===== TEXTO PARA LEITURA =====

Um diário de escrita

Thays Pretti
Maria do Ingá
Published in
3 min readAug 14, 2020
The emptyness, de Welder Wings

Depois de um tempo escrevendo, a gente encontra alguns padrões nos próprios textos. É claro que isso muda de acordo com a maturidade e as referências do momento (leituras, músicas, conversas), entre outras influências. Mas há alguns traços que acabam se repetindo.

Noto muito na minha escrita as referências ao ciclo natural — nascimento, crescimento, decrepitude, morte. Nossa finitude e efemeridade muito me interessam — e preocupam.

Há também frequentes referências à natureza: à terra, à planta, ao animal, à água. Acabo ficando mais frequentemente no polo feminino dos quatro elementos (terra e água), em detrimento dos do polo masculino (vento e fogo), mas há um elemento que costumava voltar aos meus processos com certa frequência e que, para mim, tem mais relação com o vento e o fogo: a areia.

A areia é sempre uma solidão, uma amargura. O polo feminino é líquido, alimenta. A areia é uma secura da qual eu fujo. Nem sempre adianta. Por vezes me sinto desértica. Não ultimamente, porém. Tenho me sentido mais próxima do líquido agora, mar e sal, ancestral, amniótica. Tenho me sentido terra fértil. Húmus. Planta, fruta comestível.

Devora-me ou decifro-te.

Também falo muito de processos biológicos (devorar, consumir, absorver) e de fluidos corporais, mas geralmente sangue, suor e lágrimas. É difícil falar sobre outros fluidos e excrecências (mesmo aqui, refletindo sobre a escrita). Menstruação é algo que não me lembro de já ter colocado em algum texto, também, mas dela eu não tenho pudor.

Histero — do grego hustéra — útero.

Tenho para mim que minha escrita vem do útero. Por isso essa necessidade e conexão com o feminino da natureza e com os processos do corpo. Estou do lado de dentro, do lado do úmido, do escuro. O polo feminino do mundo. Minha escrita é histérica.

===== DADOS EM ANÁLISE =====

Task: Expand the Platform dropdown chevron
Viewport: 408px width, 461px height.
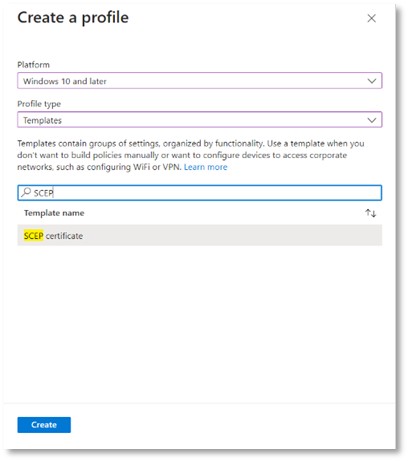Action: point(372,81)
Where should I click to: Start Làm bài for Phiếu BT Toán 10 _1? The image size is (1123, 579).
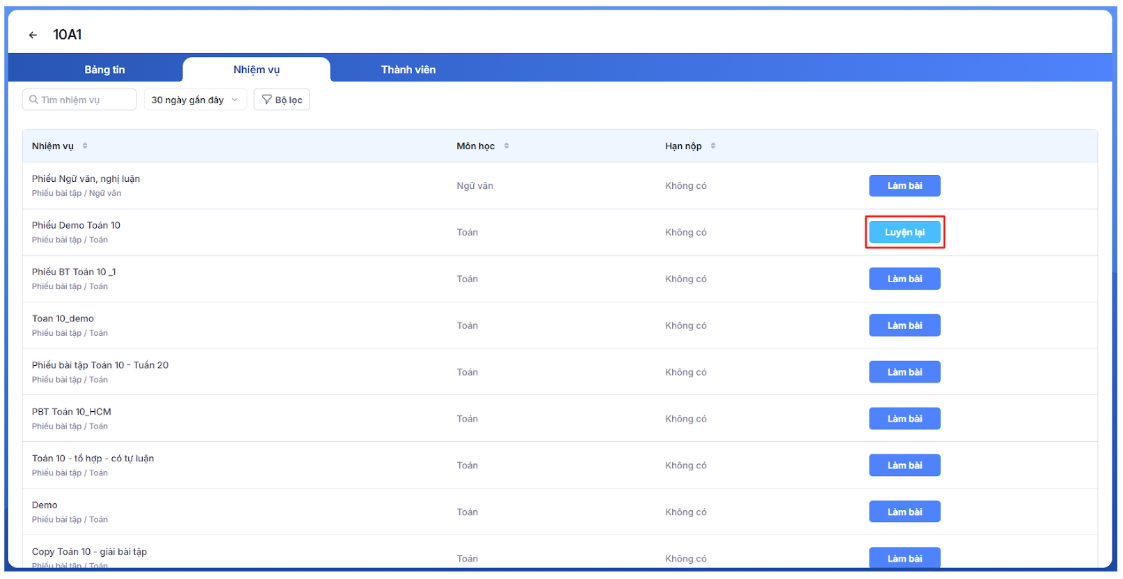click(904, 279)
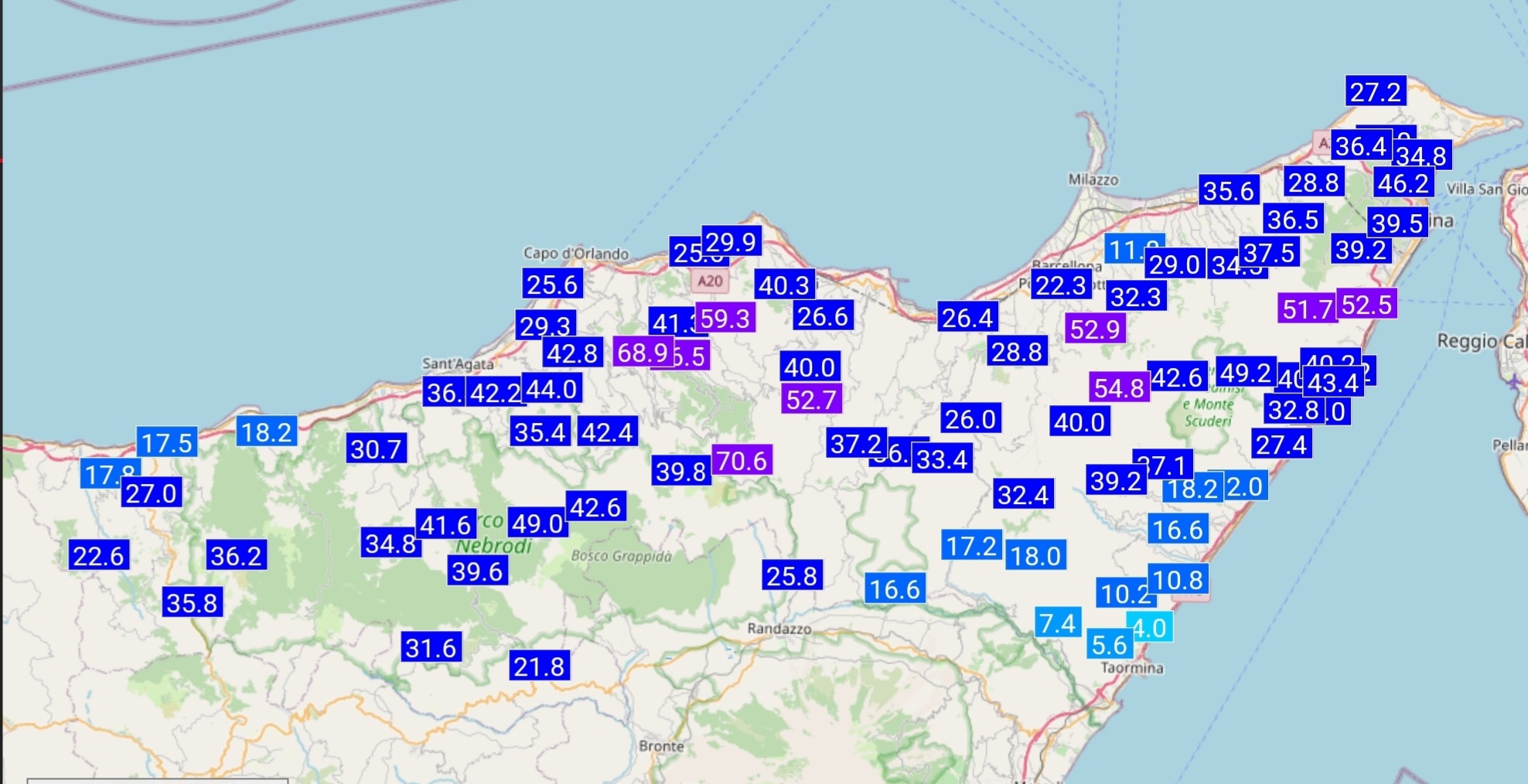
Task: Select the purple 68.9 station marker
Action: [642, 353]
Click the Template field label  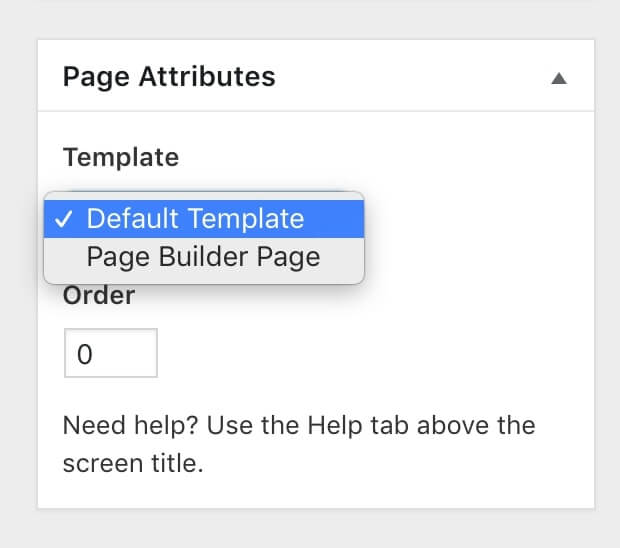click(x=121, y=157)
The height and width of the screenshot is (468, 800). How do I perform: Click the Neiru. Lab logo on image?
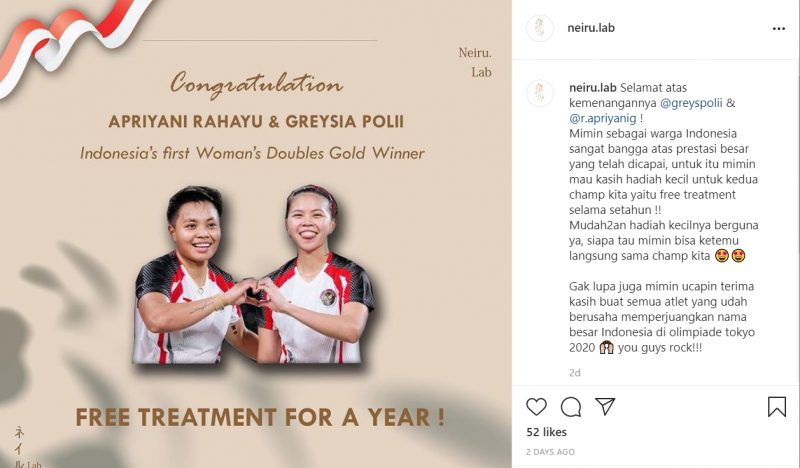[x=475, y=62]

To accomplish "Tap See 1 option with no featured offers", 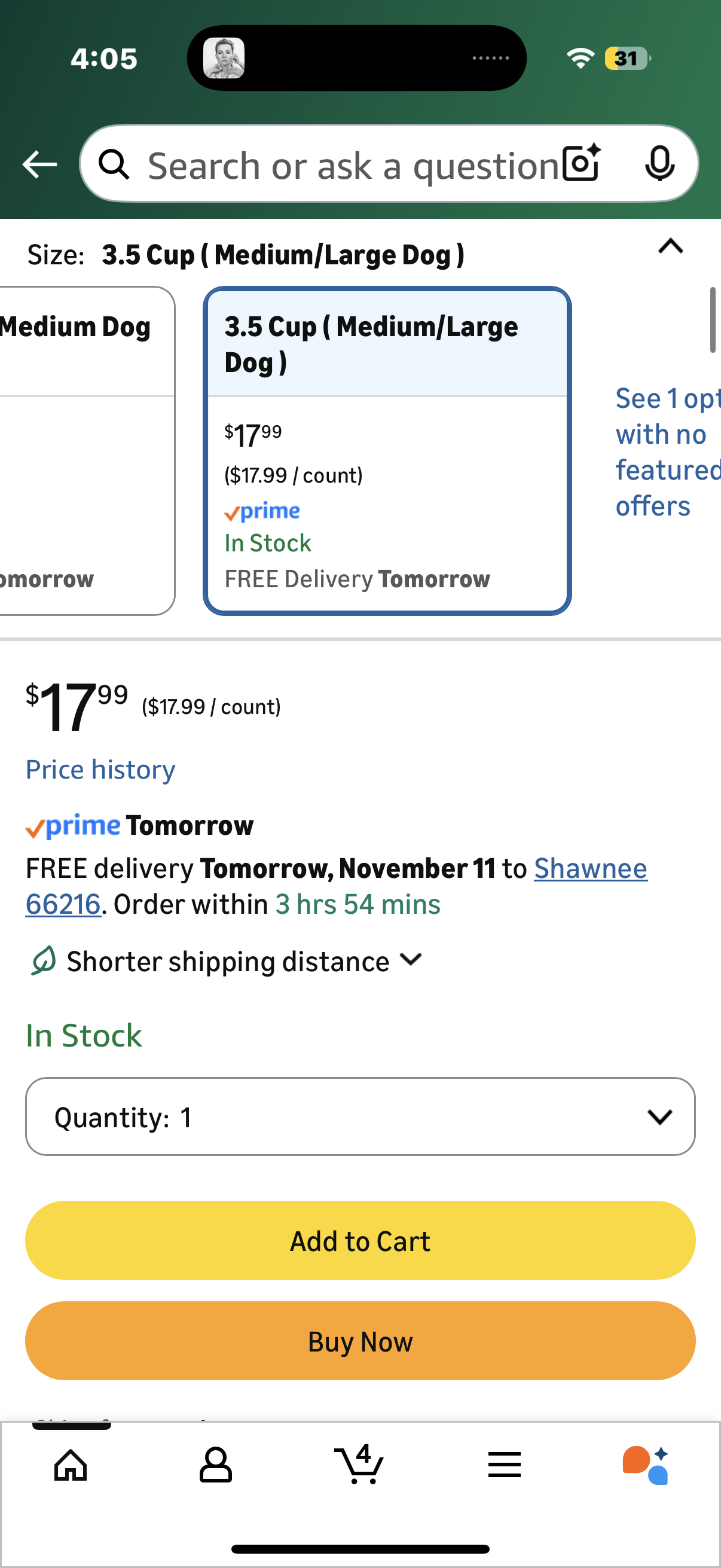I will [x=666, y=452].
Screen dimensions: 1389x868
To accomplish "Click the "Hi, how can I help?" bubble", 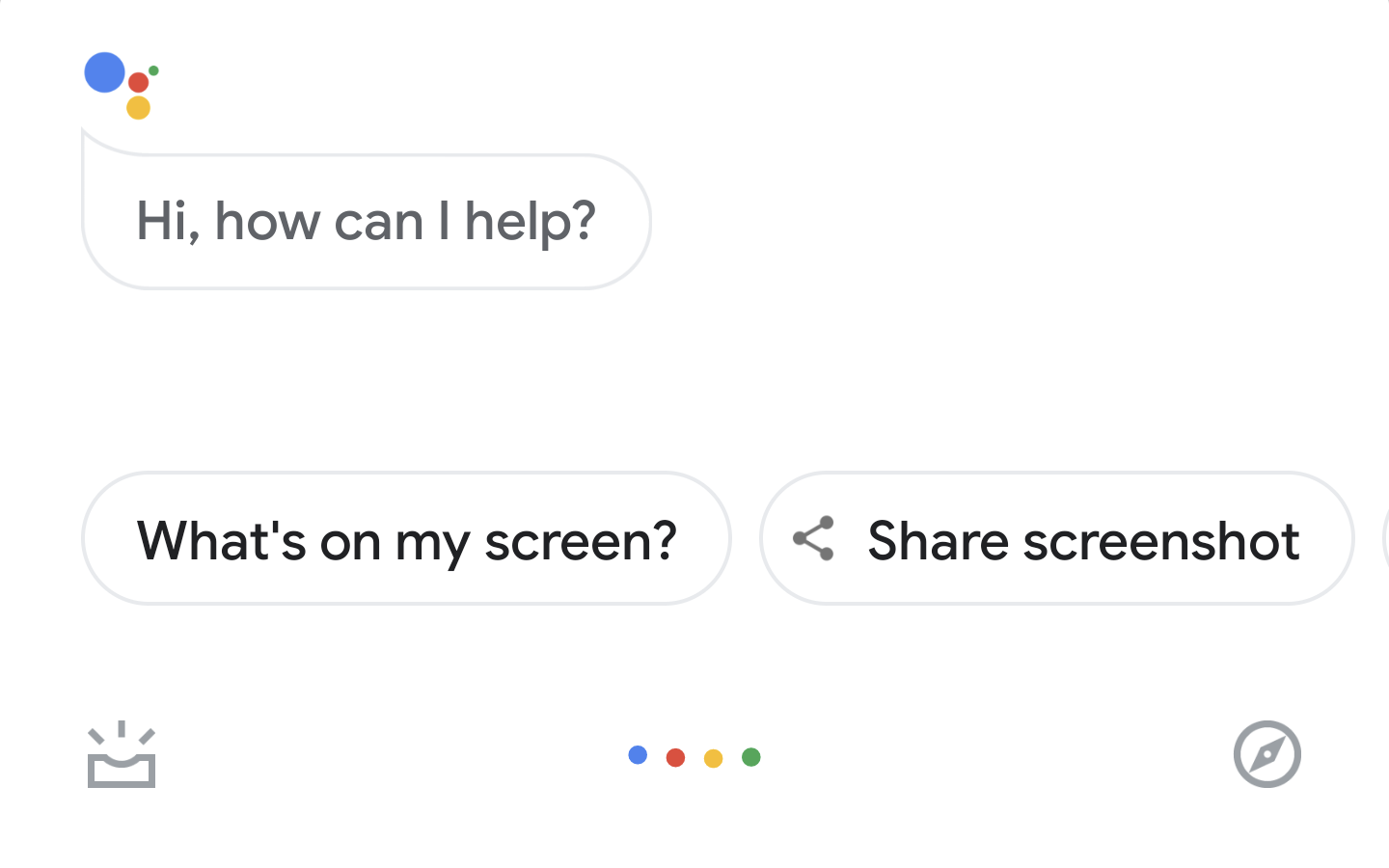I will pos(367,222).
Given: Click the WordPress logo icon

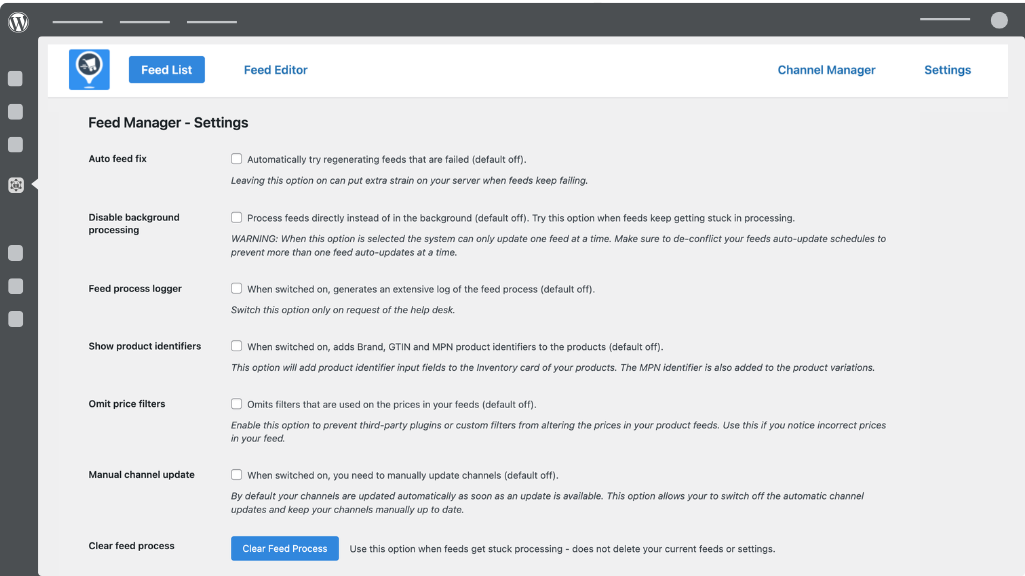Looking at the screenshot, I should [x=18, y=21].
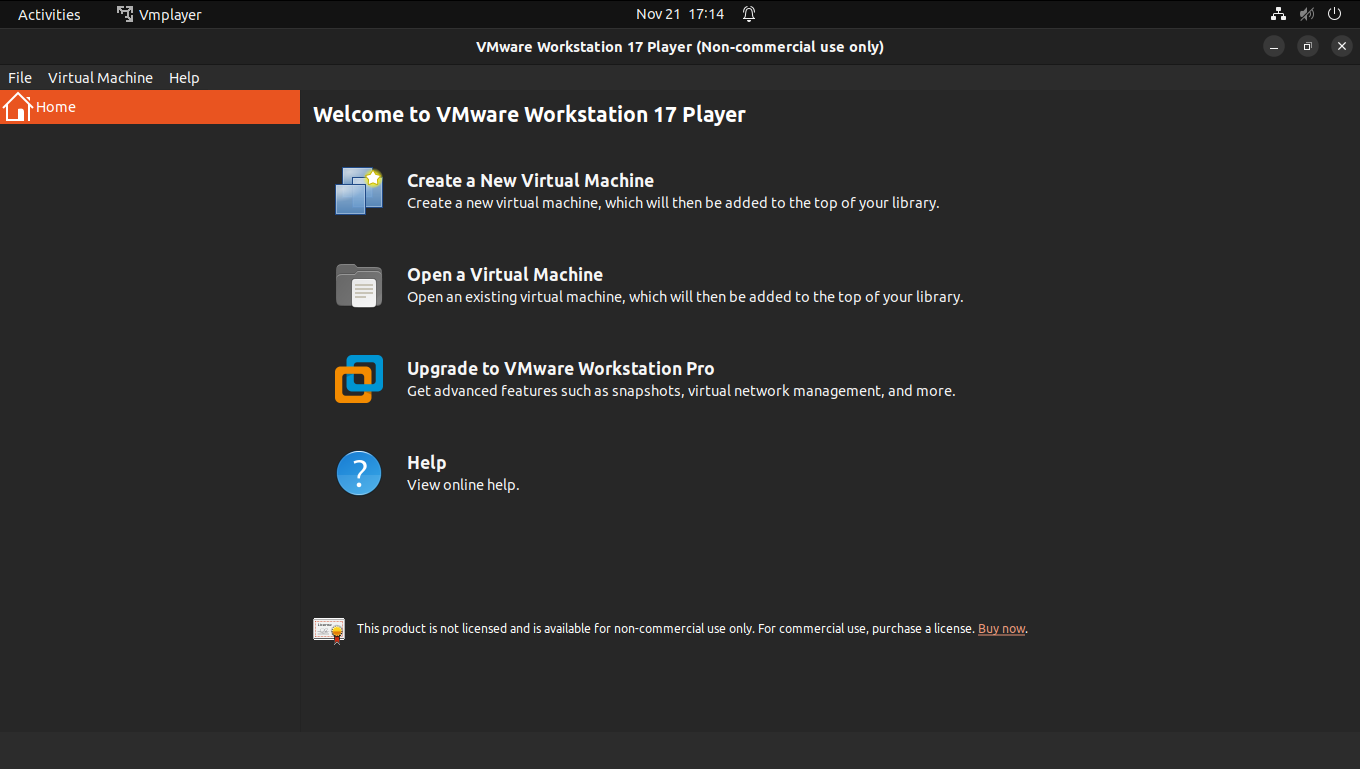Open the Help menu in the menu bar
The image size is (1360, 769).
tap(184, 77)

=====

**ENUNCIADO:**
Continue o texto sobre os padrões da própria escrita, começando logo após a última frase apresentada.

**RESPOSTA:**
A histeria era considerada como uma doença feminina, estando de alguma forma relacionada ao útero.

Histeria para mim é uma rebeldia da carne.

Minha escrita só é histérica em sua forma mais literal: nasce no útero. Depois passa pela reflexão e é significada pelas palavras em si.

Tendo ainda a manter coisas no subentendido, o que faz com que o silêncio seja uma constante nos textos. Um silêncio que julgo ser denso e angustiado (é como o sinto ao escrever). Um silêncio ao qual não faltam apenas as palavras, mas também a pulsão do dizer. Nos meus textos, também há por vezes menções veladas a sexo e desejo. Tudo muito discreto. Não por pudor, mas por preferir a penumbra. Sinto que essa escolha me faz mais obscena.

(Obsceno: etimologicamente, aquilo que fica fora da cena, por trás da cena.)

Sou radicalmente obscena, por vezes, nesse jogo de sombras.

Presenças e vazios.

Pensar no próprio texto é pulsante. Fico de repente mais viva. E dá muitas ideias. Poucas talvez valham algo. Mas desde o início desse texto já criei umas três personagens por aqui. Todas elas sou eu. E não são.

(Madame Bovary c’est moi.)

Pensar-se é uma forma de se construir.

(Destruir? Desconstruir?)

Talvez ciclicamente destruconstruir-se,

construdestruir-se.

Tanto faz.

O ciclo se dobra sobre si.

Publicado anteriormente no meu perfil pessoal do Medium, em 8 de novembro de 2017, e agora movido para cá. As reflexões foram livremente atualizadas e o texto mudou bastante, mas várias coisas continuam válidas.